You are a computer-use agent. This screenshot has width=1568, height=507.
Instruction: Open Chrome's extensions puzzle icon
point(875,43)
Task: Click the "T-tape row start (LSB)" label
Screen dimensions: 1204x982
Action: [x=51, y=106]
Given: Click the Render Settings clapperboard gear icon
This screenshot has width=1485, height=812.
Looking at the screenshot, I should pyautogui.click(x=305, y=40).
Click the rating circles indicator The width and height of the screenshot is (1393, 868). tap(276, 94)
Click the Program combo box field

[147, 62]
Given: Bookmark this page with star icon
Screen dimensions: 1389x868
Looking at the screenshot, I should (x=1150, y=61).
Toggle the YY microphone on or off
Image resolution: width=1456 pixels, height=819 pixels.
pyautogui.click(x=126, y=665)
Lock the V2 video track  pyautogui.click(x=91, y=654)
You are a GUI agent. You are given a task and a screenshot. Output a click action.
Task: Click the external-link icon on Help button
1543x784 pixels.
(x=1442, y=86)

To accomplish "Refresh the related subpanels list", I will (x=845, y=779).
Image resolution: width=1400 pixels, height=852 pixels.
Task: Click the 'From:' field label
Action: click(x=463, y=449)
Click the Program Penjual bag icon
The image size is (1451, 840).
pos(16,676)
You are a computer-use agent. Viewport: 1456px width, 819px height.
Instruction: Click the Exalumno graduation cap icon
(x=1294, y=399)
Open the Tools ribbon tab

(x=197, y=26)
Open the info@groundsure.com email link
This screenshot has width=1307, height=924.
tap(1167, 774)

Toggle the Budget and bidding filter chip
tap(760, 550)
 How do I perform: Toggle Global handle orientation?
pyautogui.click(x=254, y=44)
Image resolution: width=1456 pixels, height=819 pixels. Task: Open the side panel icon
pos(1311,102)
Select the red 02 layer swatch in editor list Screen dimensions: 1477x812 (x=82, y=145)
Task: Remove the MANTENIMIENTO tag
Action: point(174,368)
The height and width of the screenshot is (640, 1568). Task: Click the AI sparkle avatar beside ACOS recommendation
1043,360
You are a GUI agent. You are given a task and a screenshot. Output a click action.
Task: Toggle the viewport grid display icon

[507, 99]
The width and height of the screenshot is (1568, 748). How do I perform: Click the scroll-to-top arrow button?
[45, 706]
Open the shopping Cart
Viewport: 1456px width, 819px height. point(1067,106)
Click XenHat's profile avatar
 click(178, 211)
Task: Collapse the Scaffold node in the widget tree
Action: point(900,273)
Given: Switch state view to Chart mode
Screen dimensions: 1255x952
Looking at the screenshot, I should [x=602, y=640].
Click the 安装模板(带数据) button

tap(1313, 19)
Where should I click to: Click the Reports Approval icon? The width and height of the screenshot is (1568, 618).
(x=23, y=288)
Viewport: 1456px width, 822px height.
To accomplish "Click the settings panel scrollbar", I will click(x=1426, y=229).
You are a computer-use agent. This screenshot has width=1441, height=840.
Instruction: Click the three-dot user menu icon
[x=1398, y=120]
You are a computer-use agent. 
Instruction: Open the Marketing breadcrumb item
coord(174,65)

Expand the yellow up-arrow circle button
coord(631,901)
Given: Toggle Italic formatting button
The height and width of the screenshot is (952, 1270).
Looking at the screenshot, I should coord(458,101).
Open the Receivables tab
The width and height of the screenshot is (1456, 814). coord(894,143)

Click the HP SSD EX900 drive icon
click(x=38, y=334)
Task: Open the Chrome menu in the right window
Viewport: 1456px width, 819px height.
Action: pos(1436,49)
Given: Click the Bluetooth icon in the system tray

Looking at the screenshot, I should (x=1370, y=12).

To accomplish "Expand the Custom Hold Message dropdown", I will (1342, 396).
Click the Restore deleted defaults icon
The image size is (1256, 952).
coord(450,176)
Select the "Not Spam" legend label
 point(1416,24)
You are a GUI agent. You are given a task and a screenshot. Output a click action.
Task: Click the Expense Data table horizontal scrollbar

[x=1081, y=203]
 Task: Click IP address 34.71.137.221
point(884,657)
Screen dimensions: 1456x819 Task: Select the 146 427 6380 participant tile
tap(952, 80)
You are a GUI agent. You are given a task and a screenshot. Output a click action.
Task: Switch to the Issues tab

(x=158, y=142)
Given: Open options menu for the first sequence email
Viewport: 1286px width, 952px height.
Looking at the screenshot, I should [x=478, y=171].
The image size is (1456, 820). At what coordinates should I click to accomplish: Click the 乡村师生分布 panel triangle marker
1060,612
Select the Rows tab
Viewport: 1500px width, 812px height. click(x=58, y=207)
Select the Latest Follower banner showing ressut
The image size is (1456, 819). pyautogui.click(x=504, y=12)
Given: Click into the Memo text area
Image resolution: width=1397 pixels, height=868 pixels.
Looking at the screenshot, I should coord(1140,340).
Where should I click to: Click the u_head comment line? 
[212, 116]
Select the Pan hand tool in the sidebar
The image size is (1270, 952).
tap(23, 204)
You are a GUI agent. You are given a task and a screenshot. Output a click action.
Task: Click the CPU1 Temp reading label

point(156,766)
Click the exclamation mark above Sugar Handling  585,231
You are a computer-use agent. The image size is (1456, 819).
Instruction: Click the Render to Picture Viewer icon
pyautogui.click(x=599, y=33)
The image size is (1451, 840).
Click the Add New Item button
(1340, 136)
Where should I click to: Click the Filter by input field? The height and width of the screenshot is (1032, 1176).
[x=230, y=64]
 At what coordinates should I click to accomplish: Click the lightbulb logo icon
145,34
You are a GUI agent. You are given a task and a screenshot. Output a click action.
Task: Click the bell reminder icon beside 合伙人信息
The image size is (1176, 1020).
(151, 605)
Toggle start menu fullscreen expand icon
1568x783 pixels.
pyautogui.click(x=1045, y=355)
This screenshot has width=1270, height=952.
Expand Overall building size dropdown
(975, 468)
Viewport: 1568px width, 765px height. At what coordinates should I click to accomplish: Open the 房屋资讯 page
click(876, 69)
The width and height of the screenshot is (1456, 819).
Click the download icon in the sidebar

- What to do
Copy every line of the material in which the word "computer" occurs.

- Answer box
You are a computer-use agent. This screenshot has width=1568, height=507.
You are a computer-use agent. Viewport: 1456px width, 819px height.
You are a computer-use agent. This screenshot has width=1441, height=840.
You are a computer-use agent. 
You are a computer-use agent. The image size is (1456, 819).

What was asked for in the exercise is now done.